Mais un recentrement de la caméra vers la droite permet de récupérer celle-ci en gros plan à l’avant-plan, sa chevelure éclipsant alors un instant Will qui, continuant de graviter autour de la jeune femme qui tourne sur elle-même, ressort de l’autre côté pour se stabiliser enfin dans son champ (d’attraction) (plan 16c).
 
Plan 16b : Will éclipsé
 
Plan 16c
 
Résumons : dans ce segment (plans 9 à 16), les deux personnages tournent en orbite autour du buffet accompagnés dans leur rotation par une caméra qui, elle aussi, gravite autour d’eux jusqu’à ce que tous deux se retrouvent face à face, partageant enfin le même cadre en plan rapproché. Et à quoi a-t-on assisté ici sinon à une révolution complète de trois corps (Will, Sylvia, la caméra) autour d’un centre (le buffet), chacun se mettant ensuite à graviter comme autant de satellites autour des corps les plus attractifs/attrayants ? Au terme de cette révolution prise ici en son sens premier (astronomique), en 16c, Will revient à la place qu’il occupait au départ de la scène (plan 5), mais remplace désormais dans le plan le body guard de Sylvia (plan 6), de façon inversée : il sera donc à la fois son kidnappeur et son ange gardien.

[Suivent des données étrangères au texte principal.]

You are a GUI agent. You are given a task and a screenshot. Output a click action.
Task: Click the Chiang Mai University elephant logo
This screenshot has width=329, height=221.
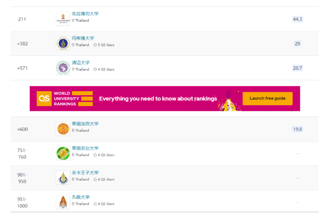pos(63,68)
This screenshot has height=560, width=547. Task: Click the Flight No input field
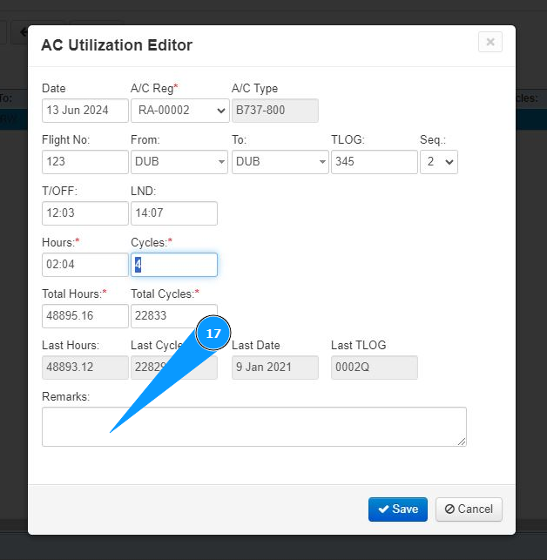[x=84, y=162]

Cette scène nous semble également anticiper le mouvement narratif et politique du film, soit comment Will passe la barrière de classes (symbolisée, nous l’avons dit, par le buffet) pour aller chercher Sylvia chez les riches et la ramener chez lui, dans le ghetto, en l’entraînant dans son mouvement révolutionnaire. 
 
Une fois réunis dans le plan (les plans 5 et 6 convergeant en 16c), la scène se conclut par une série de plans où tous deux échangent et partageant des plans rapprochés (plans 17, 18, 19, 21) à l’issue desquels Sylvia propose une danse à Will (plan 21), non sans avoir jeté auparavant une œillade vers un paternel inquiet ou simplement intrigué (plan 20).
 
Plan 20
 
On notera ici le basculement du jeu d’opposition et le passage d’un jeu de champ/contrechamp entre elle et Will vers un nouveau système d’opposition où tous deux sont ensemble face au reste de la famille Weis, et notamment le père de Sylvia,  Philip.
 
Plan 21 : « Danse with me »
 
Quand Sylvia propose de danser (plan 21), elle ne fait toutefois qu’actualiser ce que la mise en scène avait entrepris depuis un moment déjà (plan 9), les personnages et la caméra valsant allègrement depuis une trentaine de secondes autour de la table recevant le buffet. On peut alors se demander si la scène écoulée traduisait le point de vue aimanté de Will ou bien anticipait déjà sur le désir de Sylvia, ou encore si celle-ci, à l’issue d’une révolution de salon fruit d’une attraction mutuelle, n’instaure pas en réalité la convergence de vue des deux êtres, soit du point de vue de Will et de Sylvia, d’abord séparés (champs/contrechamps) puis enfin liés. Une convergence que confirmera ou infirmera la scène suivante, celle de la danse, que nous nous proposons d’analyser dans une prochaine rubrique.